## [STATED PROBLEM]
Copy the entries exactly, starting at the line that contains "Click the Email input box" and stopping at the end of the entries. Leave the pictures out of your copy.

Start

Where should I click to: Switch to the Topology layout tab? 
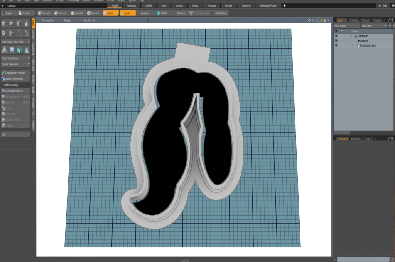131,6
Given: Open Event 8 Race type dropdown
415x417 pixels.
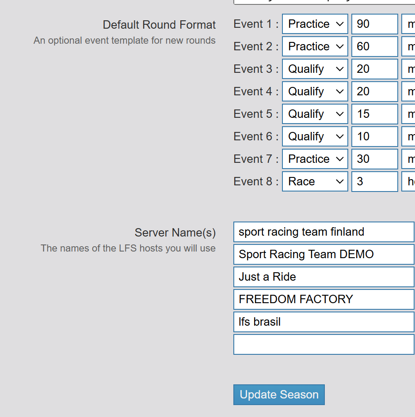Looking at the screenshot, I should tap(315, 182).
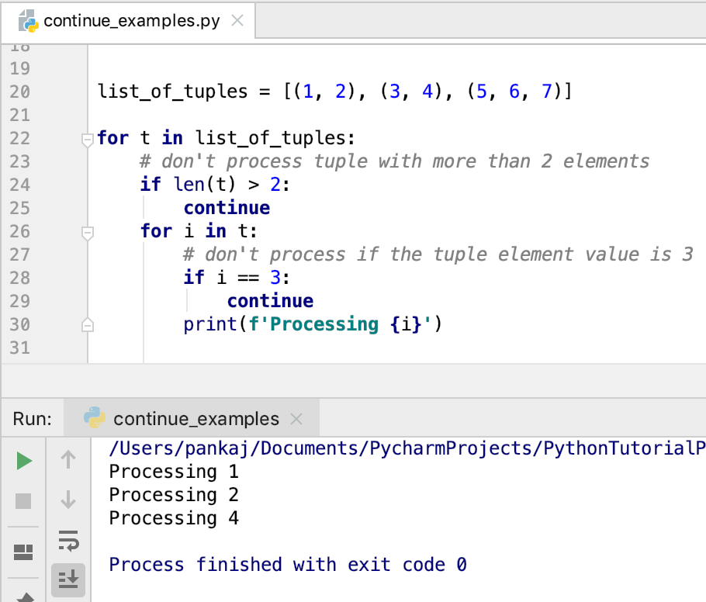
Task: Click the Python icon on the Run tab
Action: (95, 418)
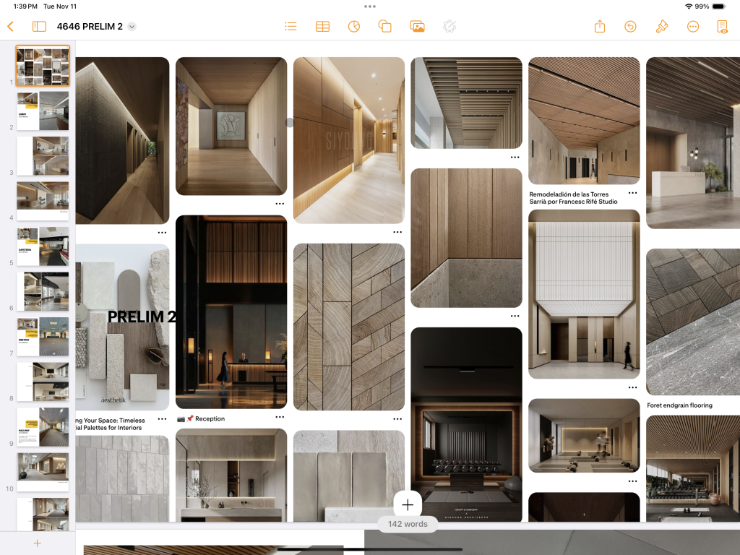Select the page 5 Cafeteria thumbnail

(x=43, y=246)
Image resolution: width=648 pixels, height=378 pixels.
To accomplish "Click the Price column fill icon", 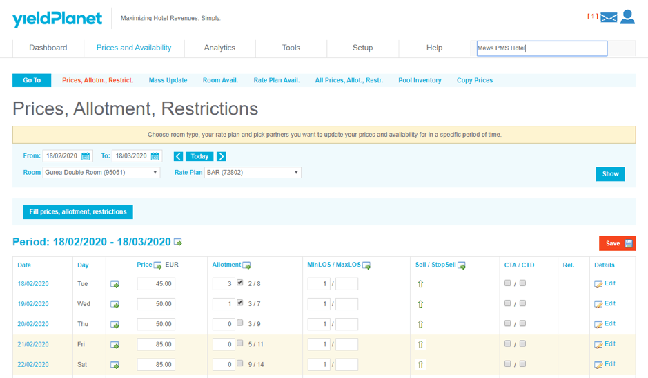I will coord(157,265).
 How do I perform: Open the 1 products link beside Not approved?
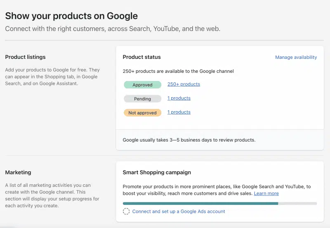(x=179, y=112)
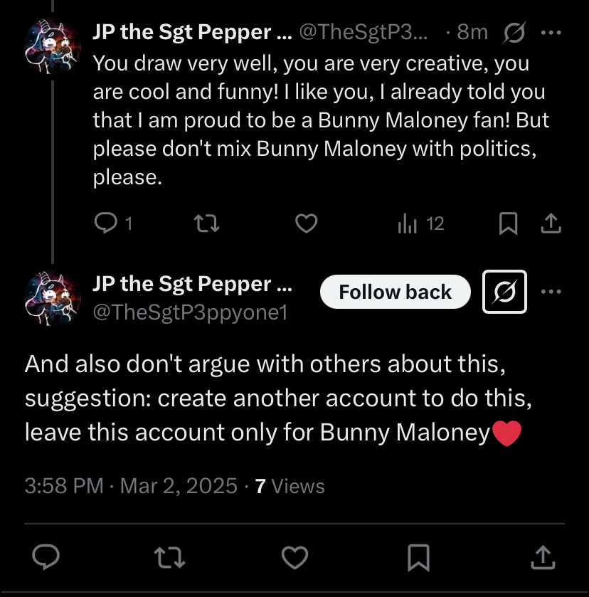Open Grok icon next to 8m timestamp

pos(514,32)
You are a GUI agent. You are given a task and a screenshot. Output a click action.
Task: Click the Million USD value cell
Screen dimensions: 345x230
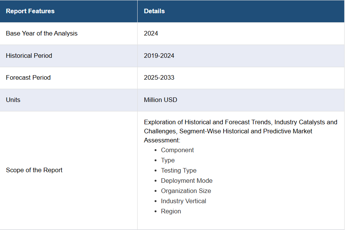160,100
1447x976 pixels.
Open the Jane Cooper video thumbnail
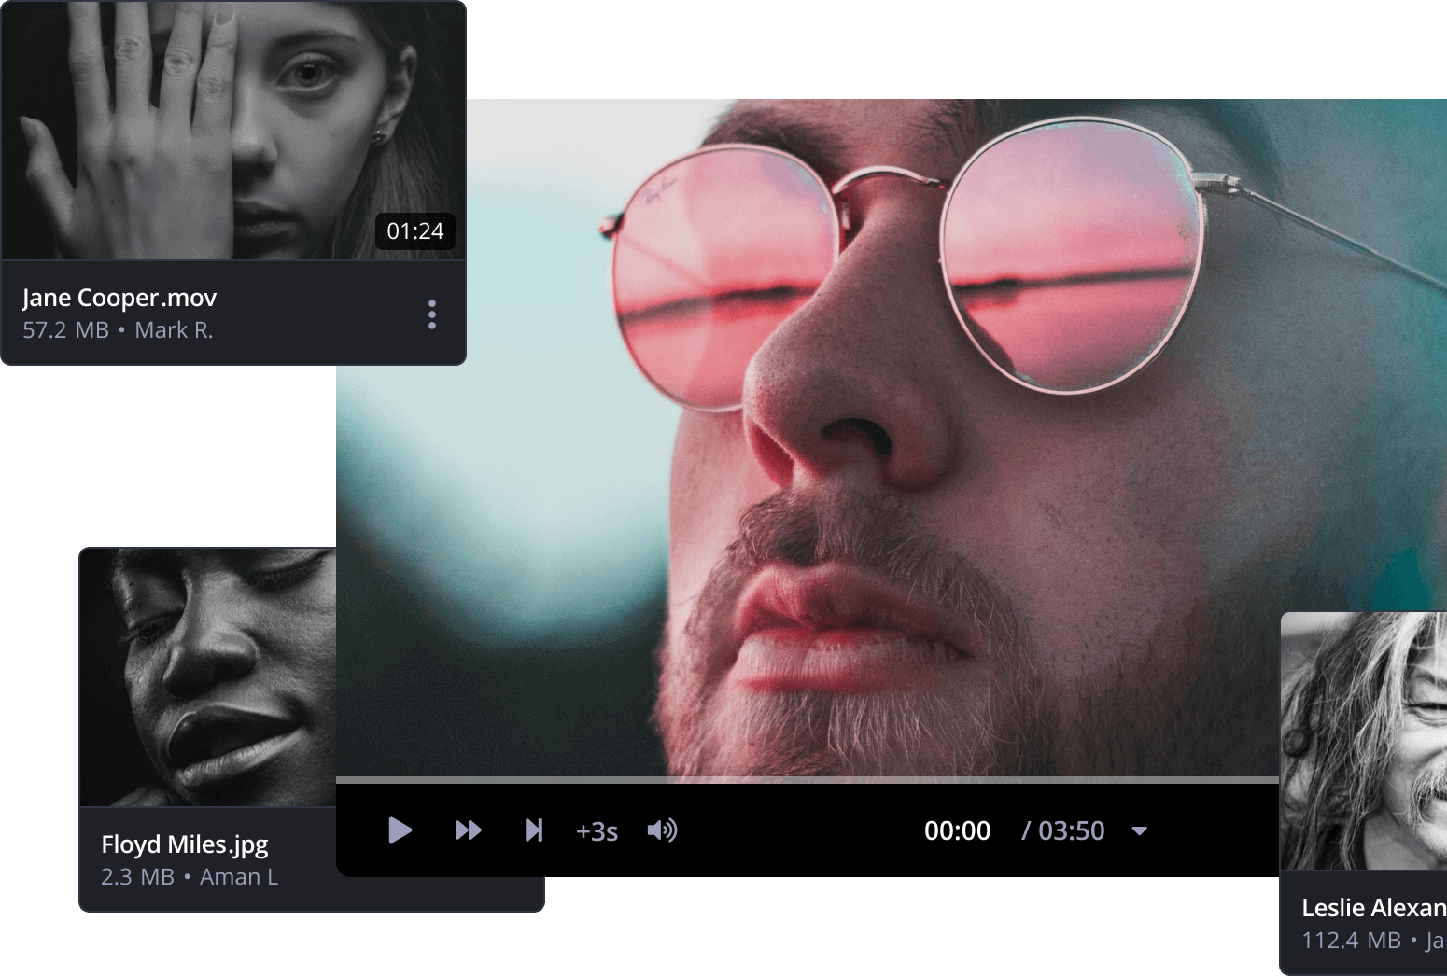click(x=233, y=131)
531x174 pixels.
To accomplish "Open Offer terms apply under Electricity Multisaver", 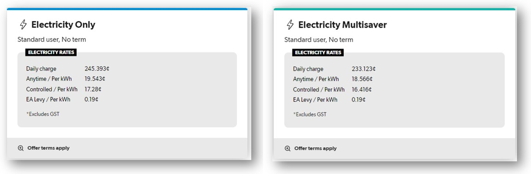I will tap(315, 148).
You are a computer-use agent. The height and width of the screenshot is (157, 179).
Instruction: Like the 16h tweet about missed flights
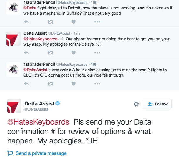click(x=74, y=84)
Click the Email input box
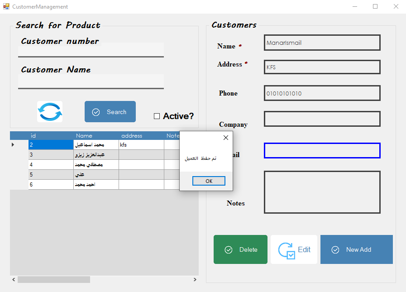 [322, 151]
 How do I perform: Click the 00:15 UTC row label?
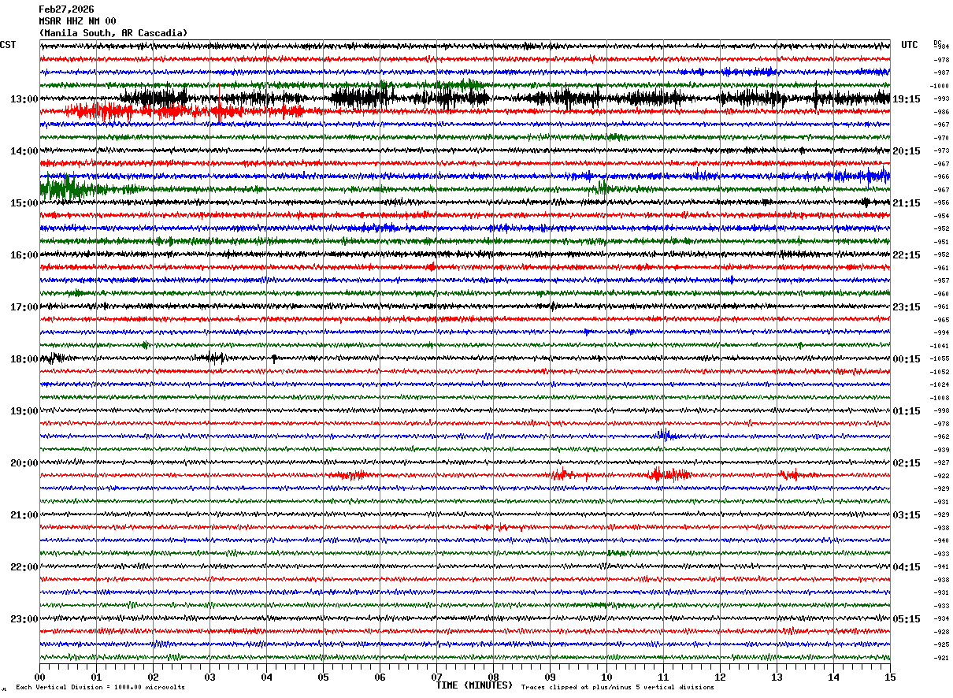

End

## [TASK SOLUTION]
Click the Email input box
 [322, 151]
 How do I perform: Click the 00:15 UTC row label?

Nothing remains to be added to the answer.